*** THE RECORDS Section Begins ***

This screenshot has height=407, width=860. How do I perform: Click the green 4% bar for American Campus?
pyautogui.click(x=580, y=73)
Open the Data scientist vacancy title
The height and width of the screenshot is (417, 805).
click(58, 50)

*** THE RECORDS Section Ends ***

Start at the top line of the records and retype them all exactly.

▶ _FINAL ANSWER_:
This screenshot has height=407, width=860. How do I perform: Click the green 4% bar for American Campus?
pyautogui.click(x=580, y=73)
Open the Data scientist vacancy title
The height and width of the screenshot is (417, 805).
click(58, 50)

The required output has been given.